- AVAILABLE DATA -
▽

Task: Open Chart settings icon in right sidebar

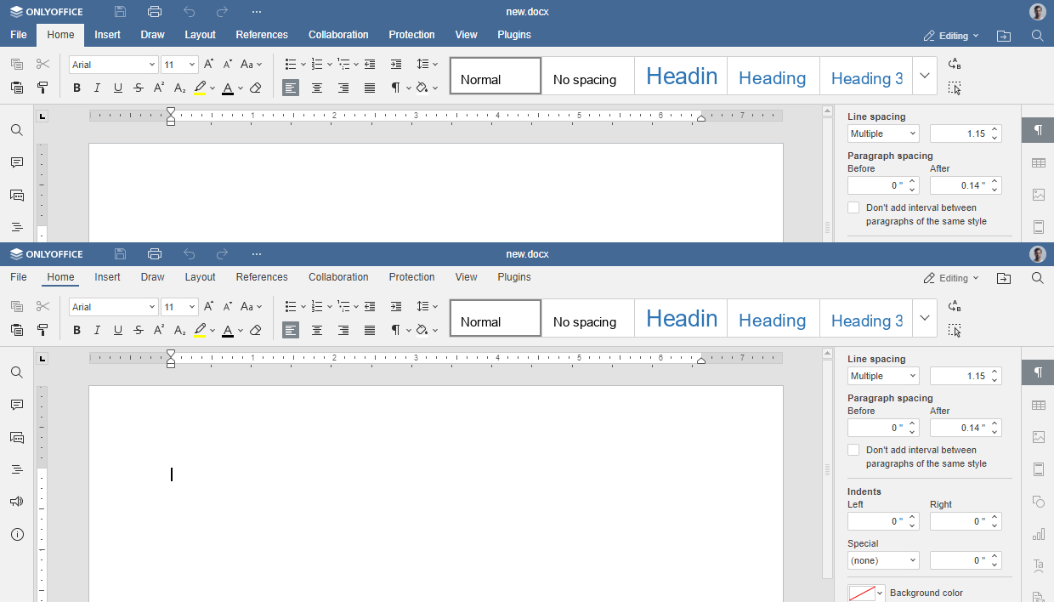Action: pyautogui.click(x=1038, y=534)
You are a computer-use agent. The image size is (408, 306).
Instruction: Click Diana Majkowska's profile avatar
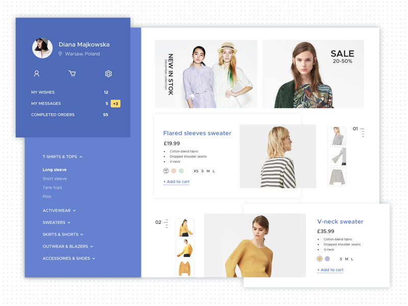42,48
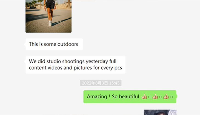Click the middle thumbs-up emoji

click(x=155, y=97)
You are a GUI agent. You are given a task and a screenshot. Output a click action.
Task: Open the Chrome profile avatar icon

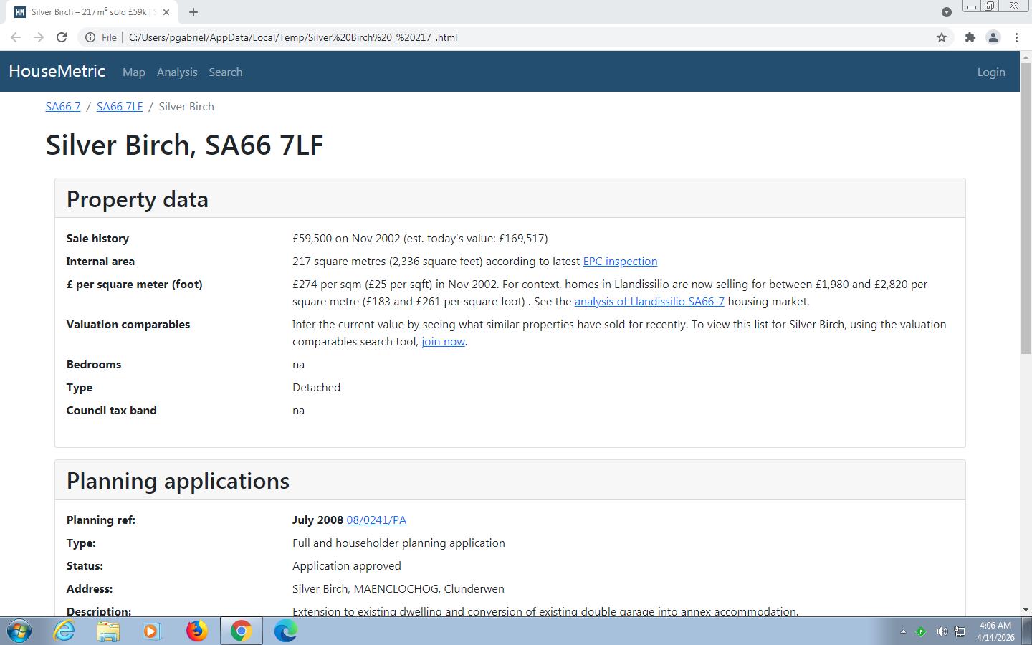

△
▽

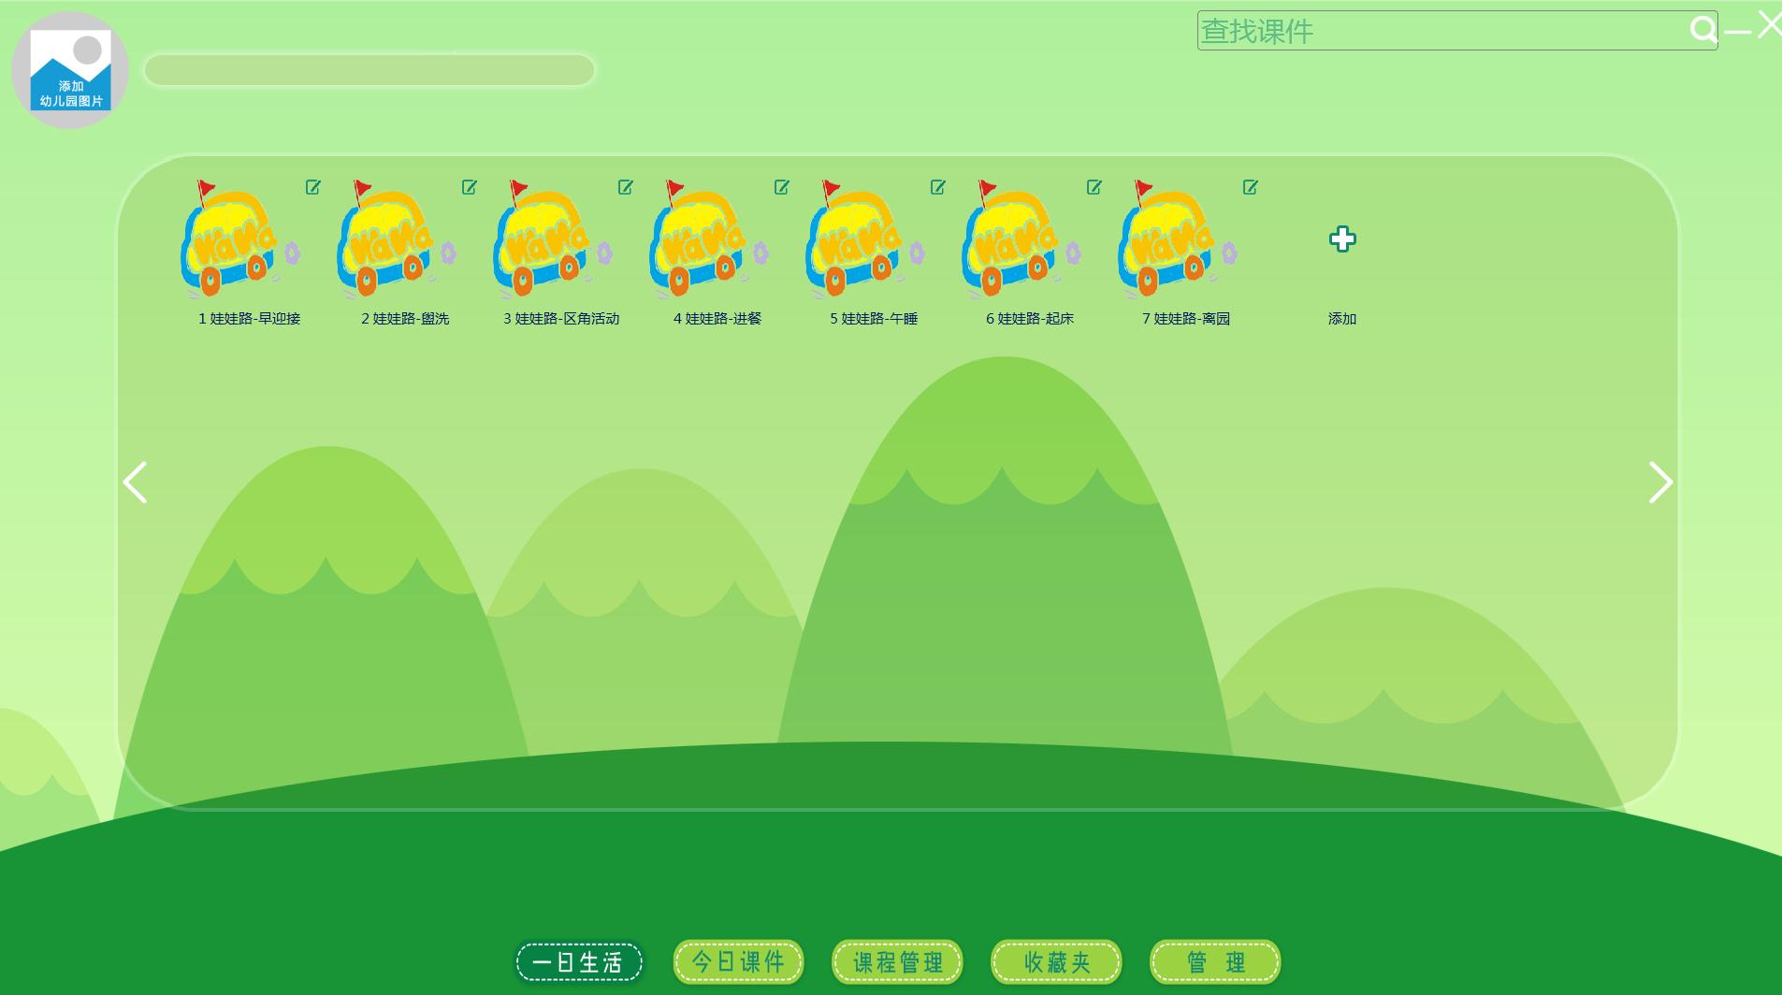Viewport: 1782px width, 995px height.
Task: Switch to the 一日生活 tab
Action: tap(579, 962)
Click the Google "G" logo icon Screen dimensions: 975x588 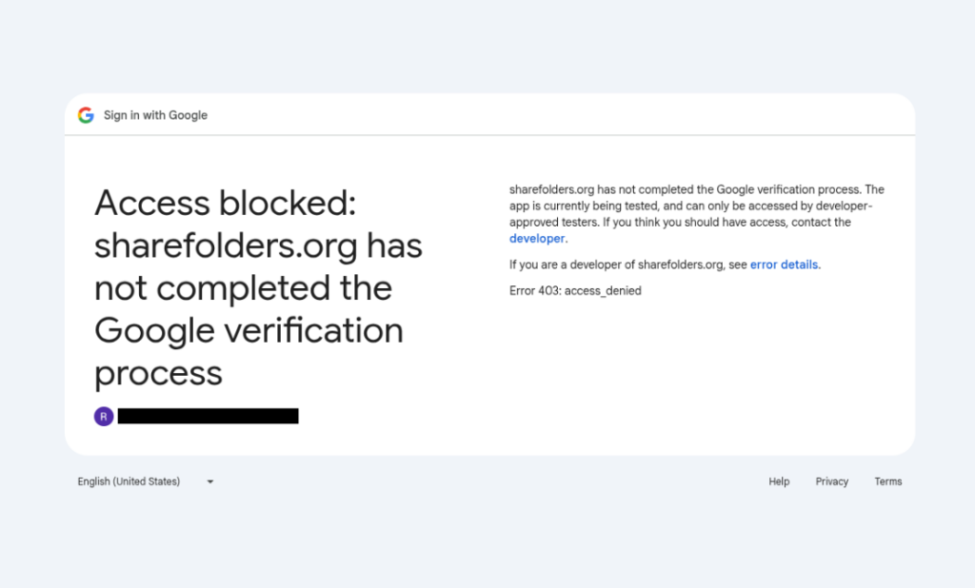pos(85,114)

△
▽

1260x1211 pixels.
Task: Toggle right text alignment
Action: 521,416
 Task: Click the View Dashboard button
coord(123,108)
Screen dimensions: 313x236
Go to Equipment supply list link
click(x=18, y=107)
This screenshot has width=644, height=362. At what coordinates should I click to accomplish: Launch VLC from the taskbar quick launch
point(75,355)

△

- ACTIVITY -
Without the pictures, set down the lines above from the line with "Task: Open Chart" up to and including the line with "Task: Open the Chrome profile avatar icon" exactly as they stand.

- SOLUTION TO THIS TASK -
Task: Open Chart settings icon in right sidebar

Action: pyautogui.click(x=1038, y=534)
You are a computer-use agent. The image size is (408, 306).
Instruction: Click Diana Majkowska's profile avatar
42,48
Click the middle thumbs-up emoji

click(x=155, y=97)
You are a GUI agent. You are given a task and a screenshot. Output a click action.
Task: Open the Chrome profile avatar icon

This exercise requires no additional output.